Museo de la Imprenta. Monasterio de El Puig. Valencia. |
El
Santo Oficio, consciente de su poder y de su destino como director de
conciencias, defensor de la fe y vanguardia beligerante en la lucha contra el
mal, una vez consolidado, nos ha dejado múltiples ejemplos, durante los siglos en
los que actuó, de la persecución a la que sometió a los autores, a los editores
y a los libreros.
En
1523 fue descubierto en Guipúzcoa, en un barco francés, un cajón lleno de
libros protestantes. Fue incautado y se inició una investigación y varios registros
para asegurarse de que ningún ejemplar de aquellas nefandas ideas contaminasen
Castilla. De ahí, a sospechar que los libros prohibidos estuvieran disponibles
para determinado público en las estanterías más secretas de las librerías, y
que por tanto había que registrarlas a fondo no había más que un corto paso. No
era fácil ser librero entonces ─cuándo lo ha sido─, y bien lo supo Vicencio
Millis, librero en Medina del Campo a finales del siglo XVI, que se hallaba
esperando unos paquetes con libros que su padre le había facturado desde Lyon.
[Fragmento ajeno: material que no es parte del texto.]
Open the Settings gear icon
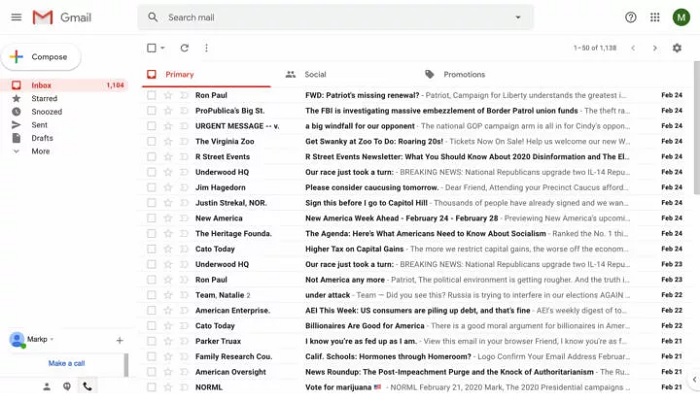700x401 pixels. tap(677, 48)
Al llegar al puerto de Bilbao, el Santo Oficio se dispuso a inspeccionarlos,
mas la demora era tal que Vicencio no tuvo más remedio que pedir se practicara
la inspección en Medina, y poder disponer de los libros que libres de sospecha
le fueran entregados. Y es que el contrabando de libros prohibidos era tal, que
los funcionarios no daban abasto para cumplir su cometido.
Y
comenzaron las listas, las listas negras. Varias en toda Europa se habían
confeccionado en la primera mitad del siglo XVI, también en España; pero en
1559, el Inquisidor General Fernando Valdés publicó un índice de libros
prohibidos novedoso. No sólo incluía libros de carácter religioso(1) , en la lucha por
impedir el avance de las ideas luteranas, sino todo tipo de textos. El
Lazarillo de Tormes, novelas de Boccaccio y varias comedias profanas figuraban
en la lista de Valdés.
Como
siempre sucede, cuanto más se prohíbe algo, con más ahínco se busca la manera
de burlar el veto. Atravesando los Pirineos, por cualquier puerto o playa, con
nocturnidad o a la luz del día, cualesquiera medios, lugar u hora, eran buenos
para hacer llegar a España las ideas que en otros países menos escrupulosos se
permitían poner por escrito. La demanda era grande, no por parte del gran
publico, no; sino por un pequeño sector social, que buscaban no solo conocer
las nuevas teologías, sino los avances técnicos y científicos, tenidos por
perversas manipulaciones de la obra de Dios. Pero los inquisidores no cedían en
su propósito censor. Si el índice de libros prohibidos de Valdés contenía 699
libros, el de 1583 del inquisidor Gaspar de Quiroga enumeraba 2.315 títulos con
obras de Dante, Maquiavelo, Rabelais, Tomás Moro, Luis Vives, sin olvidar a
Heródoto, Tácito, Platón u Ovidio. Aunque éste índice a diferencia del anterior
de Valdés y de los índices romanos que prohibían el texto completo, era más
meticuloso y procedía a expurgar ciertos títulos, suprimiendo los pasajes más perturbadores y permitiendo en algunos
casos la publicación mutilada de la obra.
El
Enciclopedismo y la Ilustración surgidos en el siglo XVIII multiplicó por el
mismo factor las ganas de leer aquellas nuevas ideas de unos y el empeño de
impedirlo de otros. Obras de Milton, Hume, Locke, Montesquieu, Rousseau o
Voltaire, vieron prohibida su venta, edición, importación, su lectura en fin,
salvo para algunos privilegiados con licencia. Uno de ellos fue don Estanislao
de Lugo, erudito canario, hombre discreto, situado en la corte, profesor en
Cánones, Director de los Reales Estudios de San Isidro, que reunió una
importante biblioteca. Afrancesado como Moratín, con el que charlaba a menudo, tuvo
que exiliarse en Francia, y en 1817 al registrarse su biblioteca fueron
confiscados muchos de los libros que tiempo atrás se le había permitido tener.
Pero
la Inquisición tenía los días contados, los aires ilustrados, difusores de la
cultura, cargados de razones, lograrían barrerla. No ocurriría lo mismo con la
censura y la afición del poder por imponer sus ideas o prohibiendo las de
quienes no compartían las suyas, sin comprender que siempre tendrá enfrente una
nueva "Ilustración" dispuesta a impedir que la oscuridad y la intolerancia se
adueñen de la sociedad.
(1) Entre ellos el Catecismo de
Carranza, que sirvió para encausar al arzobispo de Toledo, y mantener un
proceso largo y penoso del que sólo poco antes de morir vería resulto con su
absolución. Puede ver el índice de
Valdés en el siguiente enlace. En él, en el último lugar de la letra C, de los
enumerados en lengua romance es citado.